Research from Zimperium has unveiled a sophisticated campaign stealing SMS messages. The research refers to this campaign as the SMS Stealer, revealing that the malicious software has been identified in more than 105,000 samples. This suggests the SMS Stealer has a notable reach. 

Key findings from the research include:

• More than 95% of samples were unknown and unavailable.
• OTP text messages were hijacked by malware across more than 600 global brands.
• Around 4,000 samples included pre-embedded phone numbers within Android kit.
• More than 2,600 Telegram bots were connected with the campaign as a distribution channel.

• There were 13 C&C servers discovered that were potentially used to receive stolen SMS messages.

Security leaders weigh in 

Jason Soroko, Senior Vice President of Product at Sectigo:

“The integration of pre-embedded phone numbers in nearly 4,000 samples, coupled with the use of 13 C&C servers and more than 2,600 Telegram bots, underscores the complexity and scale of this operation. We have seen SMS redirection malware in the past, however, the ability of SMS Stealer to intercept OTPs, facilitate credential theft, and enable further malware infiltration poses severe risks. This includes ransomware attacks and financial fraud. This campaign underscores the urgent need for enhanced mobile security strategies, emphasizing robust application permissions management and continuous threat monitoring to safeguard digital identities and enterprise integrity.”

Stephen Kowski, Field CTO at SlashNext Email Security+:

“The SMS Stealer malware’s ability to intercept one-time passwords, and target more than 600 global brands, highlights a critical vulnerability in current security frameworks and demonstrates the sophisticated nature of mobile threats today. Implementing a multi-layered security approach that leverages advanced behavioral analysis, machine learning and real-time threat intelligence is essential to enhance detection and combat these threats effectively. Robust mobile threat defense solutions, proactive defense strategies and continuous security updates play a pivotal role in identifying and neutralizing hidden malware, protecting against financial loss and identity theft, and maintaining the integrity of mobile networks and sensitive user information.”

Ken Dunham, Cyber Threat Director at Qualys Threat Research Unit:

“Subversion of mobile phones is of increasing interest to bad actors seeking to subvert weakly defended one-time password accounts and other sensitive information that can be compromised via SMS malware.
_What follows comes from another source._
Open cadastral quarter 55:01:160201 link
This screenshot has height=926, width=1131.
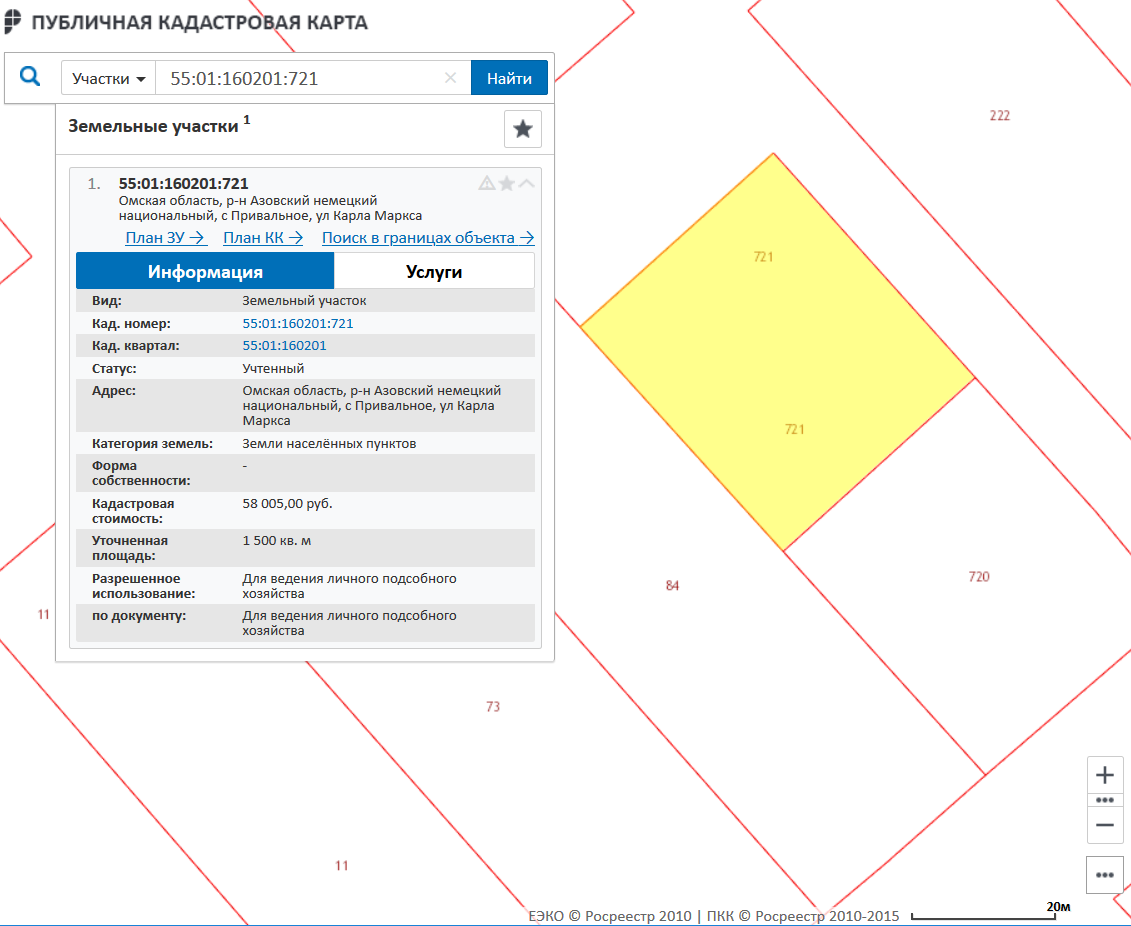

Text messages increasingly contain a wealth of sensitive information that can be used for secure authentication as well as extortion of a victim. SMS malware, when combined with other identity access broker data, becomes a toxic cocktail for victims targeted by sophisticated adversaries.”

Darren Guccione, CEO and Co-Founder at Keeper Security:

“The SMS Stealer threat is a stark reminder of the evolving tactics of cybercriminals to exploit unsuspecting victims. This insidious malware leverages fake ads and Telegram bots posing as legitimate services to gain access to victims’ SMS messages, including one-time passwords (OTPs).

“The transmission of stolen SMS messages — and OTPs in particular — is highly concerning. OTPs are a key component of Multi-Factor Authentication (MFA), an important security measure designed to protect accounts. By intercepting these messages, cybercriminals can bypass those MFA protections, gain unauthorized access to accounts and potentially cause very real harm. It’s important to recognize that not all forms of MFA offer the same level of security.

“The impact of SMS Stealer is multifaceted. The malware can intercept and steal OTPs and login credentials, leading to complete account takeovers. With these stolen credentials, attackers can infiltrate systems with additional malware, amplifying the scope and severity of their attacks. They can also deploy ransomware, which encrypts data so they can demand financial payment for recovery. Furthermore, attackers can make unauthorized charges, create fraudulent accounts and execute significant financial theft and fraud. 

“To mitigate such threats, individuals and organizations must remain vigilant and adopt robust security practices. This includes being wary of ads and suspicious messages, regularly updating software and security systems and considering alternative authentication methods that do not rely solely on SMS-based OTPs.”